Selection of the inadvertent export interconnection option has proven to be a wise choice. The power demand at the site has significant swings. Notably, there is a diurnal variation in power plant output. The capacity of a combustion turbine is affected by ambient air temperature, because air temperature affects the density of the combustion air. Power output is greater when the ambient air is cooler. The electric power demand is higher at OII at night, since the air blowers associated with the LTP’s batch treatment process are run at night, in a conscious decision to match maximum load with maximum power output.
NCI minimized its financial risk through risk sharing contracts with SCS and I-R. NCI signed a turnkey construction contract with SCS, which called upon SCS to provide design, permitting, equipment installation and start-up on a time-and-materials basis for a guaranteed maximum price of $1 080 000. The turnkey contract placed construction cost risk on SCS, prior to the plant being designed.
NCI signed a five-year, fixed price microturbine maintenance contract with I-R. Under this contract, I-R provides all scheduled and unscheduled maintenance required by the microturbines for $8000 per microturbine per year (about 1.5¢/kWh). Microturbine maintenance is expected to represent about 70 per cent of the plant’s overall operation/
maintenance cost. As a result, NCI has a fixed operation/maintenance cost for the plant at a guaranteed price for a five-year period. More importantly, the cost risk from the plant component that had what was believed to represent the greatest risk, was virtually eliminated by the I-R contract.
SCS was able to bring additional financial benefits to the project in the form of grants. Prior to the initiation of construction, SCS secured a $105 000 grant from the California Energy Commission (CEC). The grant was paid to NCI through SCS at project completion.
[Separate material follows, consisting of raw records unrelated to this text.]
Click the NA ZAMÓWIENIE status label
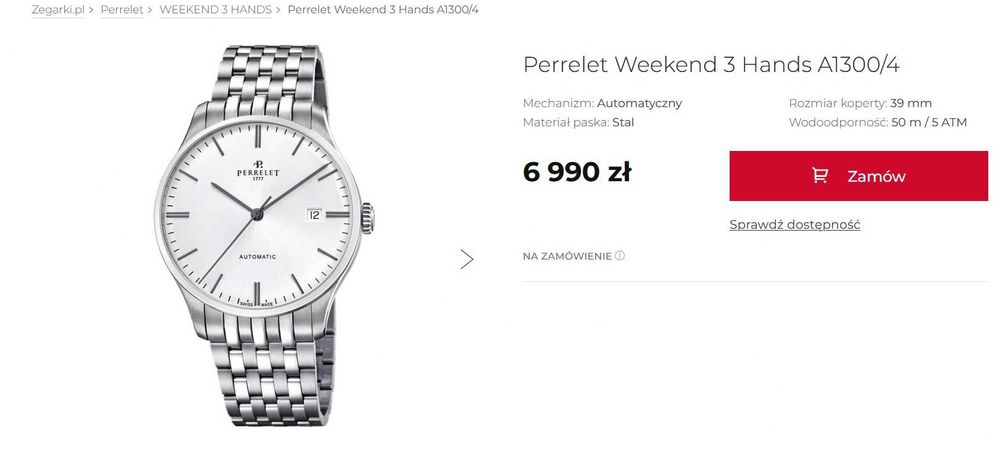The height and width of the screenshot is (460, 1000). pos(567,256)
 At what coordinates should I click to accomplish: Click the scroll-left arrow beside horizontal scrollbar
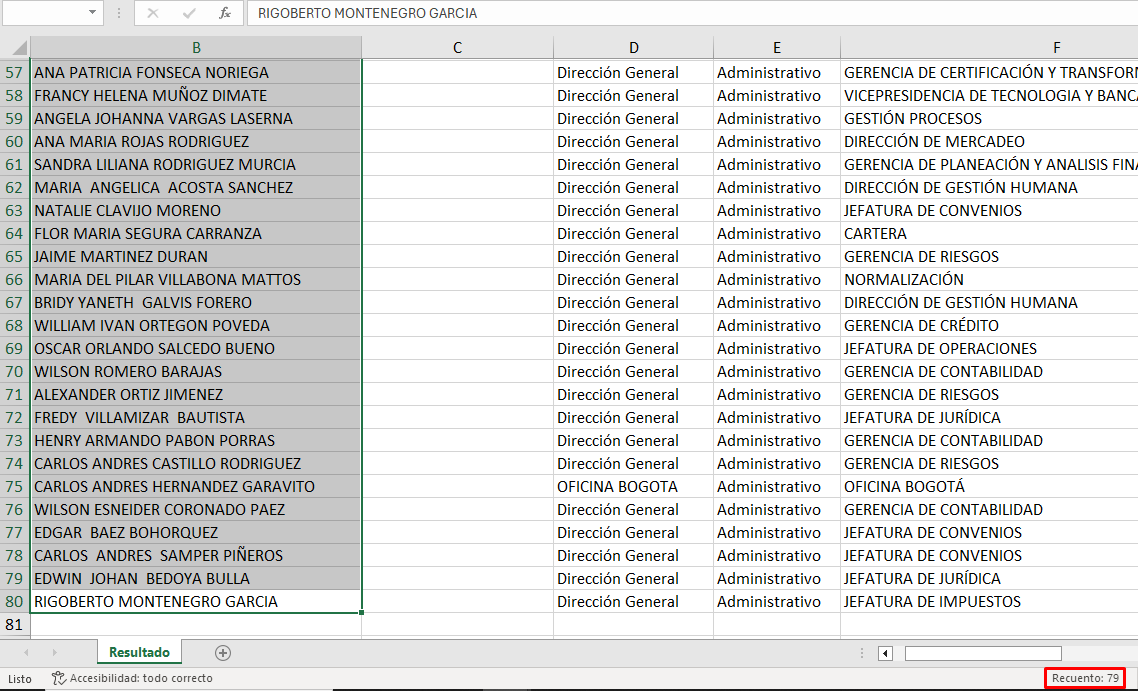(886, 652)
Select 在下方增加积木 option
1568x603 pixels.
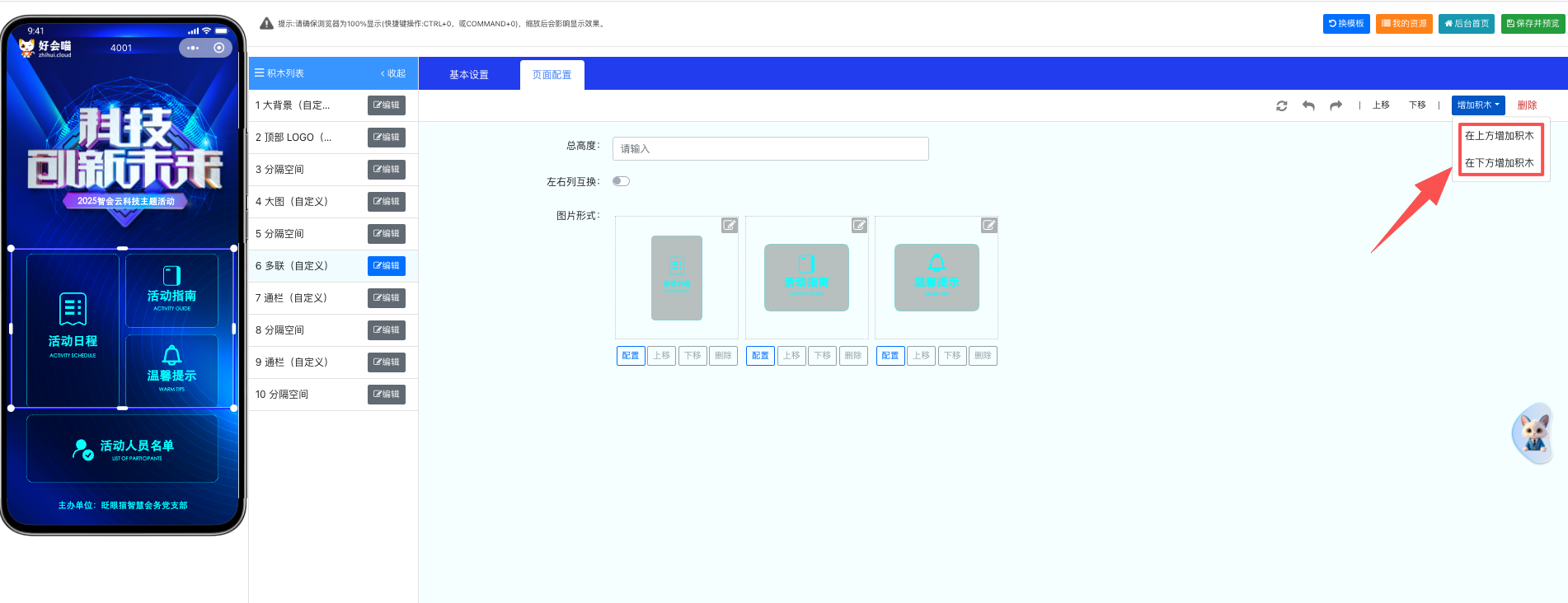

The grant represented $250/kW and was offered under CEC’s innovative peak load reduction programme.
As construction of the plant was nearing completion, SCS identified another opportunity for a grant. The California Public Utility Commission (CAPUC) directed investor-owned utilities in California to modify the then existing eligibility criteria for the Self-Generation Incentive Programme. The programme was extended from what was a cogeneration-based eligibility criterion to add non-cogeneration projects which were fired on at least 75 per cent renewable fuel. SCS prepared an application for funding under the Self-Generation Incentive Programme and submitted it to SCE within days of the CAPUC action. SCE’s Programme Administrator first learned of the change in criteria when he received the application from NCI.
Figure 3. Power output is greater when the ambient air is cooler
Rapid application for the grant was paramount because grants are awarded on a first-come, first-qualify basis with a limited pool of funds being available. NCI’s application was the first filed under the programme’s new criteria and was the first project funded. The grant was in the amount of $450 000 and SCE directly paid the grant to NCI.
After full consideration of construction costs and ongoing operation/maintenance costs, the projected payback on the original investment is expected to be about two years.
The power plant first produced electric power in late August 2002, about six months after NCI’s execution of the turnkey contract with SCS.
By October 2002, most start-up and debugging activities were complete. During October 2002 through January 2003, the plant was online 86 per cent of the available hours. By the end of January 2003 the plant was online 95 per cent of the available hours. The microturbines have demonstrated the ability to operate at methane contents as low as 29 percent. Savings in avoided electrical costs have recently approached $30 000 per month.